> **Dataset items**
______
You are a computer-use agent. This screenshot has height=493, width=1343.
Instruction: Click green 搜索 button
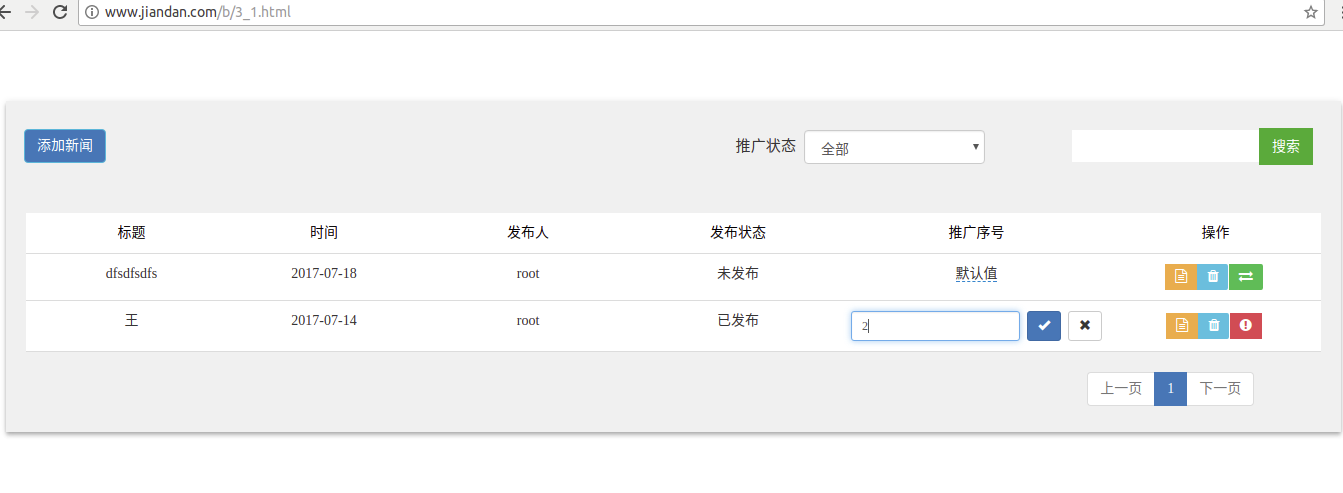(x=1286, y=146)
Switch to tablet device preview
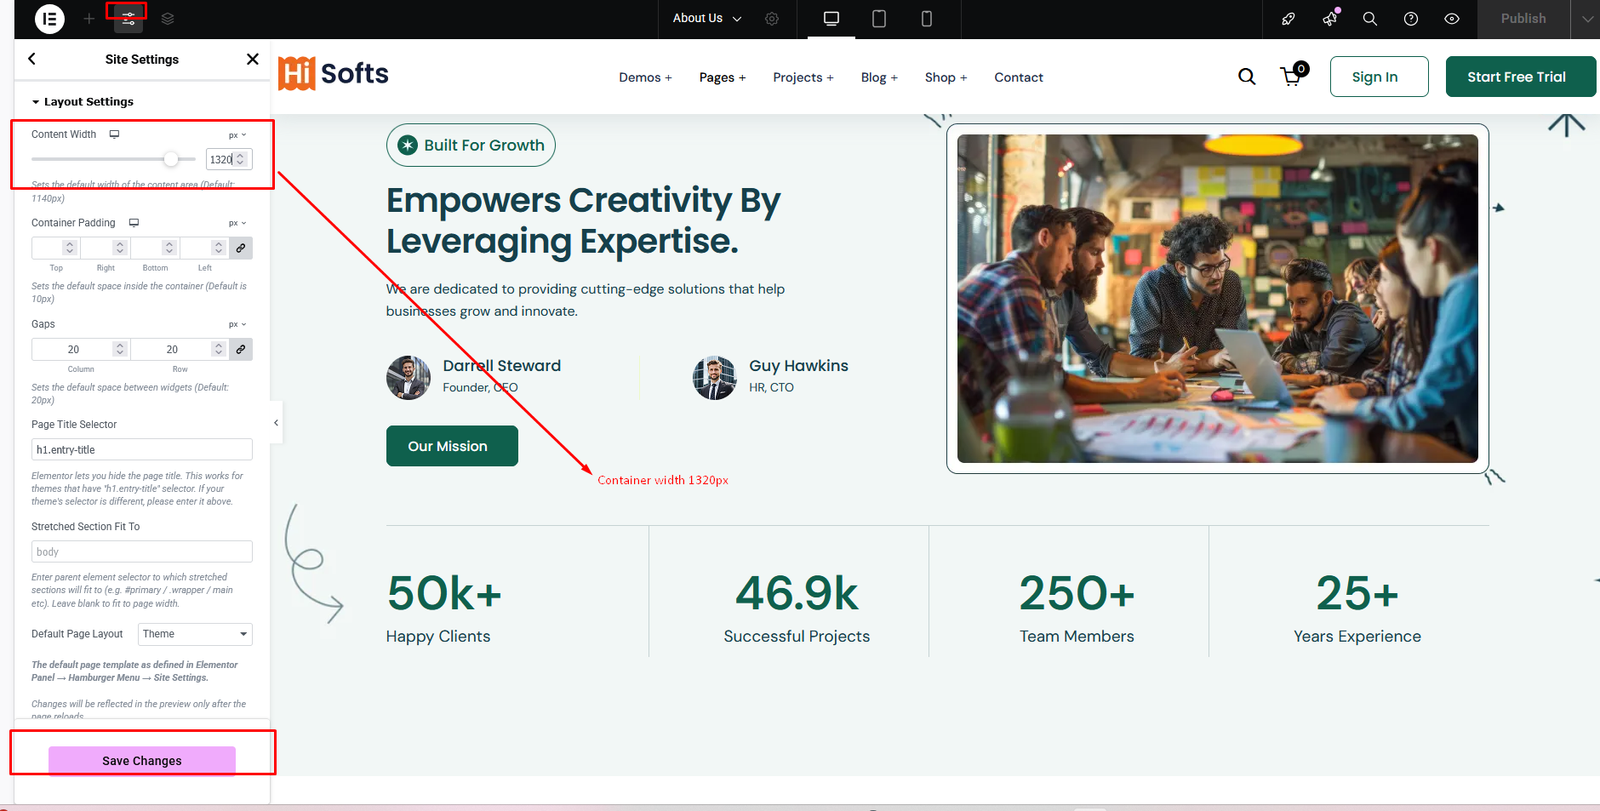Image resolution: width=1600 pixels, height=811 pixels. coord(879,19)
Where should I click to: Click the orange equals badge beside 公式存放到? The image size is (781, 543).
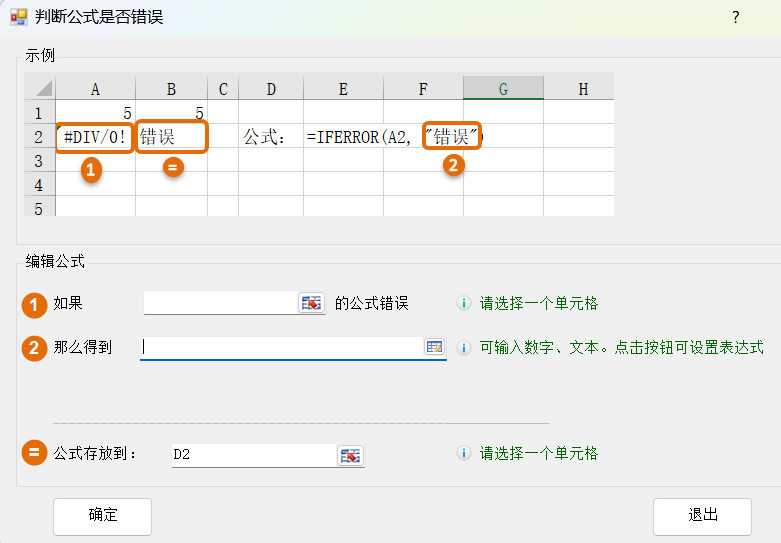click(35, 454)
______
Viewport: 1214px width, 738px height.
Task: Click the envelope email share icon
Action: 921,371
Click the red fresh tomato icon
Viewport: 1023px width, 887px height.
______
> **Instructions to follow**
Can you pull out the data word for word, starting at the line that has "You are a computer-use" and ending after the line that has "click(35, 454)"? Leave the pictures out of your answer.

> **Solution for this exercise**
You are a computer-use agent. This screenshot has height=493, width=1343.
Instruction: Click green 搜索 button
(x=1286, y=146)
Switch to tablet device preview
Image resolution: width=1600 pixels, height=811 pixels. coord(879,19)
Where should I click to: Click the orange equals badge beside 公式存放到? The image size is (781, 543).
click(35, 454)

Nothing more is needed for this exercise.